You believe in what is proved to you, what is SHOWN to be true, and you do the best you can facing the fact that a person can only observe a tiny amount about the world in their lifetime.
Twilight's skepticism was a blind belief. The observable facts said that Pinkie Pie has a very bad, possibly terminal case of Clairvoyant Joint Disease. That it doesn't make sense to Twilight Sparkle is immaterial. That it wouldn't make sense to us is immaterial. Quantum Physics STILL doesn't make sense, but tests show over and over that it's real.
I submit to you that that is the lesson of the episode: Your biases seem obviously true to you, but the world is what it is. In their case it's a world with flying ponies and flowers that drop your voice 5 registers.

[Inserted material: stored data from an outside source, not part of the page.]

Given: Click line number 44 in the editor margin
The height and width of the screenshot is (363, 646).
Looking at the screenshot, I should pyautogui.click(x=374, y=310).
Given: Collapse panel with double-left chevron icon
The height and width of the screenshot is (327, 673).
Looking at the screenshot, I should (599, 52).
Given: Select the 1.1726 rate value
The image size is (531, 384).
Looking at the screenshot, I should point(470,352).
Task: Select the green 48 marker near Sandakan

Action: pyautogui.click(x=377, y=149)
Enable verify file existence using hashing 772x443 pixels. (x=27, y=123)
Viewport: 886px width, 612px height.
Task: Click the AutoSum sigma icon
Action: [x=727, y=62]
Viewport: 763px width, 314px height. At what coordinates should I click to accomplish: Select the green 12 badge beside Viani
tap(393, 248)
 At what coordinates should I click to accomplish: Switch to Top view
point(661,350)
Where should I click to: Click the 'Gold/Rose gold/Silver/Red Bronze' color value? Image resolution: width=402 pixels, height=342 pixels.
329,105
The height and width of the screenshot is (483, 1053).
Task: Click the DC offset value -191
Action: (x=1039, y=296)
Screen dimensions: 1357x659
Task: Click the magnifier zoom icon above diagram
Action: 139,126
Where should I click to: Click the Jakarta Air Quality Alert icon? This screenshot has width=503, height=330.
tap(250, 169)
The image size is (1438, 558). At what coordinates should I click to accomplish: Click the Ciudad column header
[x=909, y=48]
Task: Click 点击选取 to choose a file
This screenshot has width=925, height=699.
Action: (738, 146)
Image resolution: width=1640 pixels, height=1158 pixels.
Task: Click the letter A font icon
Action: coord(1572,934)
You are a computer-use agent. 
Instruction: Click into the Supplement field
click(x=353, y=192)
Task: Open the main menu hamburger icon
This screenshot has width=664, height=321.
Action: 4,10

HOWEVER, in her letter she attests that there are things which just cannot be understood and in which you just have to choose to believe. That's non sequitur. Just because she doesn't know how it works now, doesn't mean that she couldn't one day discover how it does, and just because she doesn't know the mechanism yet does not mean that it's not true.
It's not choosing to believe. It's believing because she now has the evidence that it does, even if the theory behind it is still a mystery. And that makes it reasonable to believe in the Pinkie Keen, not just something you "choose" to believe.
The moral as Twilight describes it at the very end of the show is such an oversimplification of what happens in the episode as to be trite and unsatisfying - as it ALWAYS is in pretty much every episode. Honestly, I think they're doing it to appease Hasbro, but it's no different in this episode than others. The moral of the episode itself is much more nuanced, and I think correct even though it's jarring to those of us who automatically share Twilight's bias. But what the episode shows us is the importance of keeping an open mind, because we all have our unreasonable biases, and until one side is proven right what you want to believe is no better than what anyone else wants to believe. That is the moral of the episode. Yes, it's described in such baby talk at the end that it loses most of its meaning, but it's like that every episode.